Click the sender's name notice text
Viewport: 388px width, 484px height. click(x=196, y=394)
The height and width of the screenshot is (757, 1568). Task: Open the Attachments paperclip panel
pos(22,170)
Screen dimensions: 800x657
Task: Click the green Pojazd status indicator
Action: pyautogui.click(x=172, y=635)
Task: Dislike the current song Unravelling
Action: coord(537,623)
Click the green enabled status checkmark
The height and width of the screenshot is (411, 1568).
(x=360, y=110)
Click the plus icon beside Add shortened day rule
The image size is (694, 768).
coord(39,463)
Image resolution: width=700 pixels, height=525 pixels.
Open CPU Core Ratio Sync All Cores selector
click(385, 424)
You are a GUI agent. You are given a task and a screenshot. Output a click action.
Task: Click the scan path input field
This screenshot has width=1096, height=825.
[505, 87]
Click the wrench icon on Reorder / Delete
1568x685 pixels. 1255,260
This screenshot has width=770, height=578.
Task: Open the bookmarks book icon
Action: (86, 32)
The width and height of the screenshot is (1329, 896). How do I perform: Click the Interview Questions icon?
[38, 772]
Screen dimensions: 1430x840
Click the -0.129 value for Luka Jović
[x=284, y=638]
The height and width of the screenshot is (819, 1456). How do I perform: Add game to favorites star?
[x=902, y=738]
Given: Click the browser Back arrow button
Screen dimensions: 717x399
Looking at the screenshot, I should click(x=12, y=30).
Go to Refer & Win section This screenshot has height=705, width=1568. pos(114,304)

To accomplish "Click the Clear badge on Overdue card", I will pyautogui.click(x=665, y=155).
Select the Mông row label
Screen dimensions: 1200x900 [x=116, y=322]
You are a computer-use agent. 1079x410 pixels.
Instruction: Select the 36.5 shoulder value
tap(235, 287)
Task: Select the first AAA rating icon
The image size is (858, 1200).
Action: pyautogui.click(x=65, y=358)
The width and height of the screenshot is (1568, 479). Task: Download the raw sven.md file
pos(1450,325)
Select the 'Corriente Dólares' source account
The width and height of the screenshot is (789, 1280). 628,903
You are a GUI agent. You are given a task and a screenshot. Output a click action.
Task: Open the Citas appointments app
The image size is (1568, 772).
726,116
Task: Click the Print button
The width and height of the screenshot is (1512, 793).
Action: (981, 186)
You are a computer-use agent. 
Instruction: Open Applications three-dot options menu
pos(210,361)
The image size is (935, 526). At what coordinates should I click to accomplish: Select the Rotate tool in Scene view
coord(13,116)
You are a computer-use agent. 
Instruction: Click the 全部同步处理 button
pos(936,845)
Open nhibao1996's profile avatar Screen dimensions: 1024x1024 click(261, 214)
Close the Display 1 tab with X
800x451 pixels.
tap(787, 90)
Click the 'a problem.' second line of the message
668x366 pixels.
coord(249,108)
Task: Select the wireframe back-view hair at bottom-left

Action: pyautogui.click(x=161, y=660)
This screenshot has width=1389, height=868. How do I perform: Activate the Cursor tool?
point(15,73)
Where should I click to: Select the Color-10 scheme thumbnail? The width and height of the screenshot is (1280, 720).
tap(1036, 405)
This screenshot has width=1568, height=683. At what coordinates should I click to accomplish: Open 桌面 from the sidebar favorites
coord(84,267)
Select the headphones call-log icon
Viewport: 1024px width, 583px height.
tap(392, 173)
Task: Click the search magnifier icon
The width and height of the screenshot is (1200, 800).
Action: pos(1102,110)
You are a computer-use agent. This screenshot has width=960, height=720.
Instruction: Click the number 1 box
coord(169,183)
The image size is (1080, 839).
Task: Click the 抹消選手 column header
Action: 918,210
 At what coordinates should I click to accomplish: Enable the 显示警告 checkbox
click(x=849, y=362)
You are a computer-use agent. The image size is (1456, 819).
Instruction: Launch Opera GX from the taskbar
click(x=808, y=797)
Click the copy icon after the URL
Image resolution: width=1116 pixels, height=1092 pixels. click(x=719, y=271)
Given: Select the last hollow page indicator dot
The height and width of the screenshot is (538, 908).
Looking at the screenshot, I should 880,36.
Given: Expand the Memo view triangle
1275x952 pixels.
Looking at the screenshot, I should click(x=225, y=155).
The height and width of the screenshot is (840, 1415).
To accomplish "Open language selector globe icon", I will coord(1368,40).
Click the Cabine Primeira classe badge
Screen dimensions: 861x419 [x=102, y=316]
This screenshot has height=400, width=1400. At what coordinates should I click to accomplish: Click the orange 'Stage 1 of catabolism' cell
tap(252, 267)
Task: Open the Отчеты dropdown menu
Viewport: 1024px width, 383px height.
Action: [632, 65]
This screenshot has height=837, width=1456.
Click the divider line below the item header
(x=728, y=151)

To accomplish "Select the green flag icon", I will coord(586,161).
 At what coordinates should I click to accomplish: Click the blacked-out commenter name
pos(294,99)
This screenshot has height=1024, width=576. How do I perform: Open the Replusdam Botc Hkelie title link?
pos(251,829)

**WHAT TO DO:** Arrange everything in the listing from the line containing "I will coord(586,161)." down to the line containing "pos(294,99)" as a JSON list of strings, with one string per line and blank lines omitted.

**EXERCISE SOLUTION:**
[
  "To accomplish \"Select the green flag icon\", I will coord(586,161).",
  " At what coordinates should I click to accomplish: Click the blacked-out commenter name",
  "pos(294,99)"
]